--- Begin Data for the task ---

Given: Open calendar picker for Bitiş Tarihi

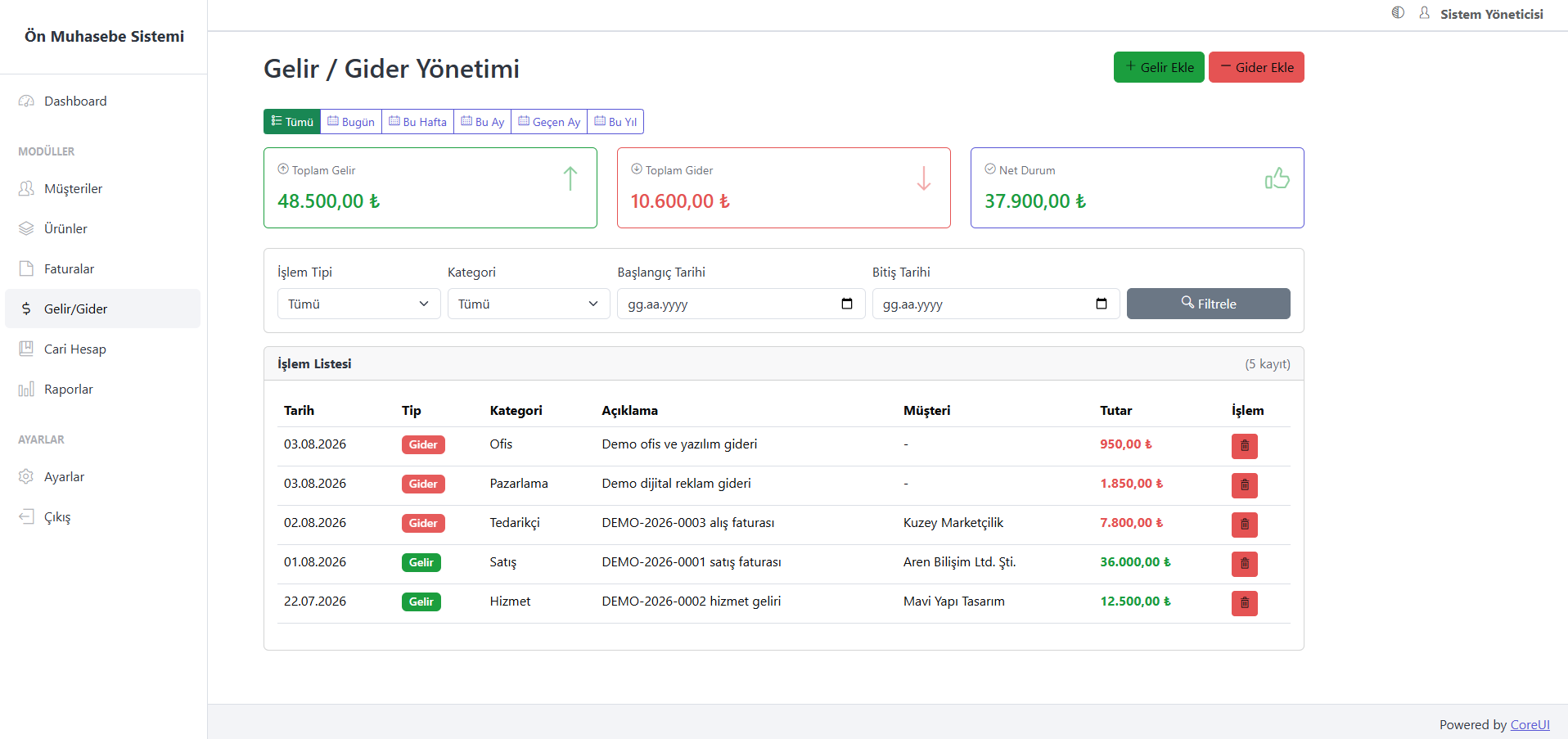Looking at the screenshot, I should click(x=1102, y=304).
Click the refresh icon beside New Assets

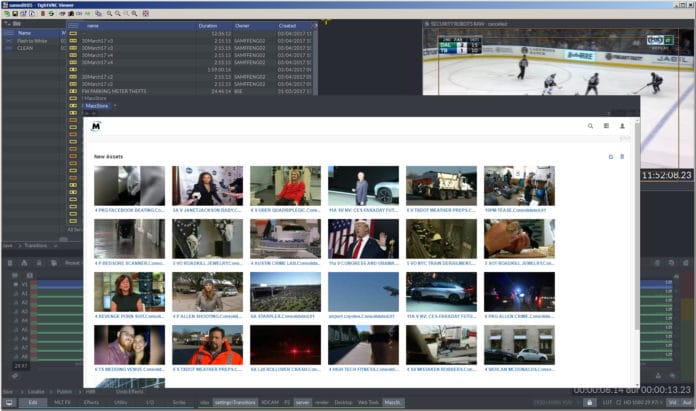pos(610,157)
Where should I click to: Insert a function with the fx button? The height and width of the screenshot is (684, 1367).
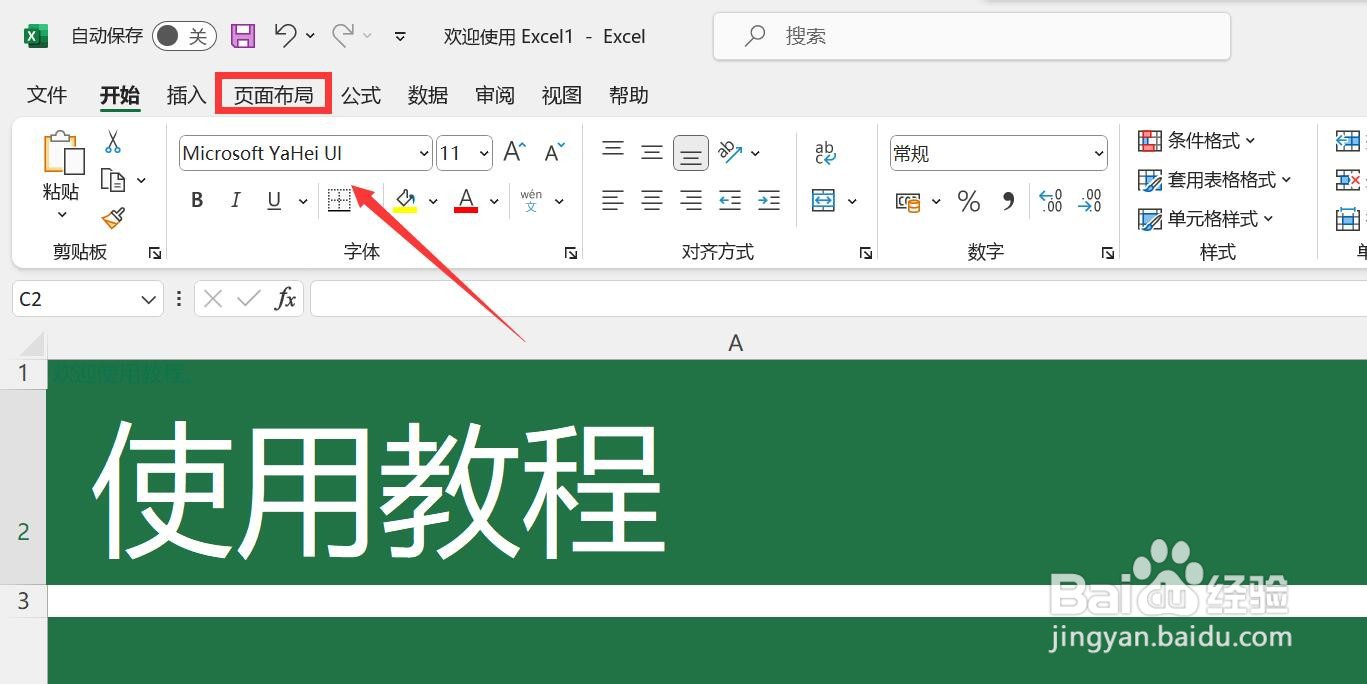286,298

--- End Data for the task ---

| What is needed |
Please rewrite the listing with "refresh icon" replaced by "reload button" and everything else unchanged, leaving the pictures out of your answer.

| Solution to this problem |
Given: Open calendar picker for Bitiş Tarihi

Looking at the screenshot, I should click(x=1102, y=304).
Click the reload button beside New Assets

pos(610,157)
Where should I click to: Insert a function with the fx button? The height and width of the screenshot is (684, 1367).
286,298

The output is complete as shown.